Jerry Garcia - lead guitar, vocals
"Pigpen" McKernan - vocals, organ, percussion
Bob Weir - guitar, vocals
Phil Lesh - bass, vocals
Bill Kreutzmann - drums
Guest: Duane Allman - slide guitar
As the Grateful Dead tune up for their second set on this second night of their final Fillmore East run, Jerry Garcia announces that Allman Brother's guitarist Duane Allman is going to join them for a few numbers. They begin with a Bob Weir's ever popular "Sugar Magnolia." Unfortunately, Duane is not very high in the mix on most of this song, but his distinctive slide can be clearly heard during the "Sunshine Daydream" sequence toward the end. The instrumental balance of the guitars is much improved by the next tune, a cover of Elmore James', "It Hurts Me Too." This is a classic performance and here Duane is in his element, wailing the blues. Everything jells here and the combination of Pigpen's bluesy vocal and harp delivery, combined with Allman and Garcia both playing slide guitar, is irresistible. Allman also adds his distinctive signature and a sense of wild abandon to "Beat It On Down The Line," an electrified jugband tune from the Dead's 1967 debut album. It's a shame they didn't get the chance to stretch out and seriously improvise while Allman was onstage, but what is here is highly enjoyable and documents this historic meeting.
At this point the band is quite obviously fired up and they continue with the infectious pairing of "China Cat Sunflower" into "I Know You Rider." Itching to jam, they next launch into a highly charged version of "Good Lovin." Every second of this 20-minute pile-driving take smokes and Pigpen's vocal improvisations are every bit as spontaneous as the band's instrumental explorations. This tour-de-force performance is one of the most forceful and inspired versions of this song that the Dead ever played.

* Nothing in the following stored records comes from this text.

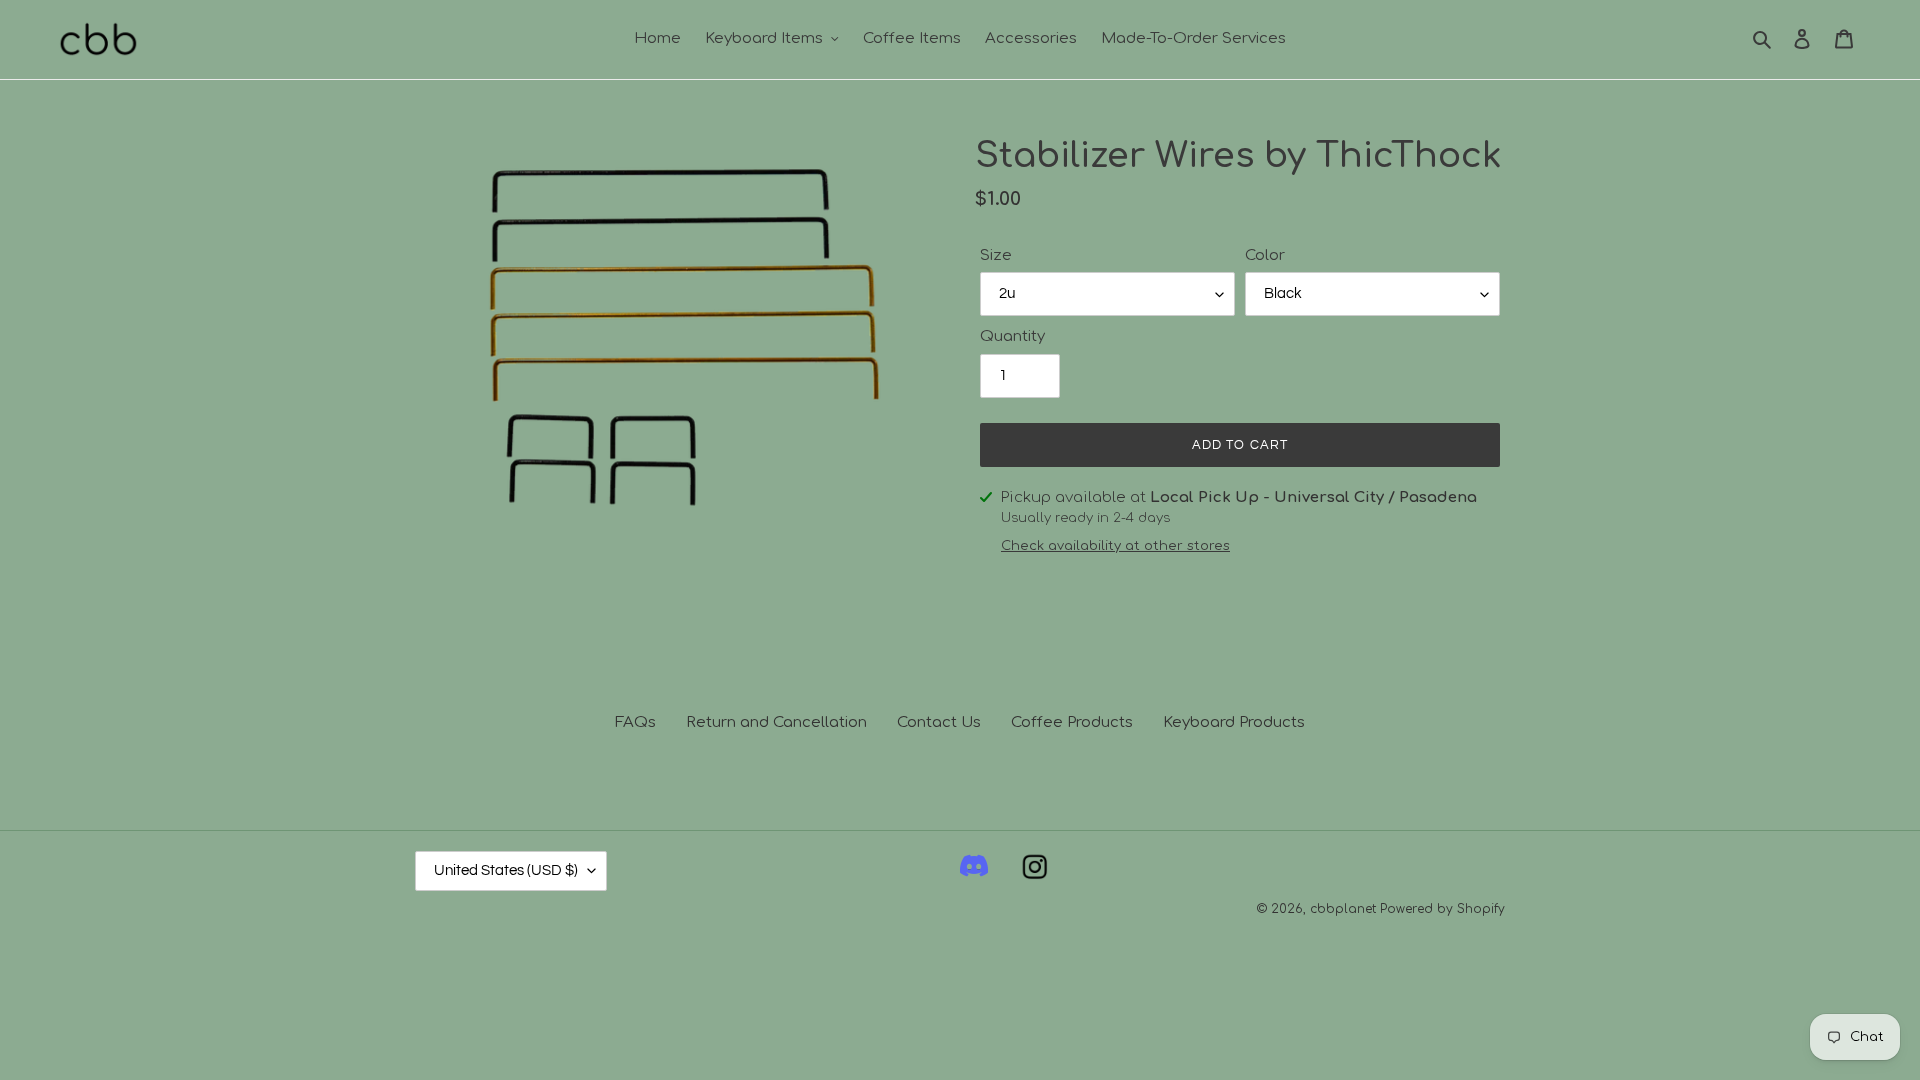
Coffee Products (1072, 722)
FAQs (635, 722)
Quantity (1012, 336)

A little wiped out from the intensity level of "Good Lovin'," they quiet things down with an introspective take on Merle Haggard's "Sing Me Back Home," featuring an emotive lead vocal from Garcia. They send everyone home with the crowd pleasing "Not Fade Away" into "Going Down The Road Feelin' Bad," which would soon become a standard ending to many of their concerts. Here it is essentially the same as the versions released on the double live album (recorded earlier that same month), but including the "Not Fade Away" reprise to end the show on a high note.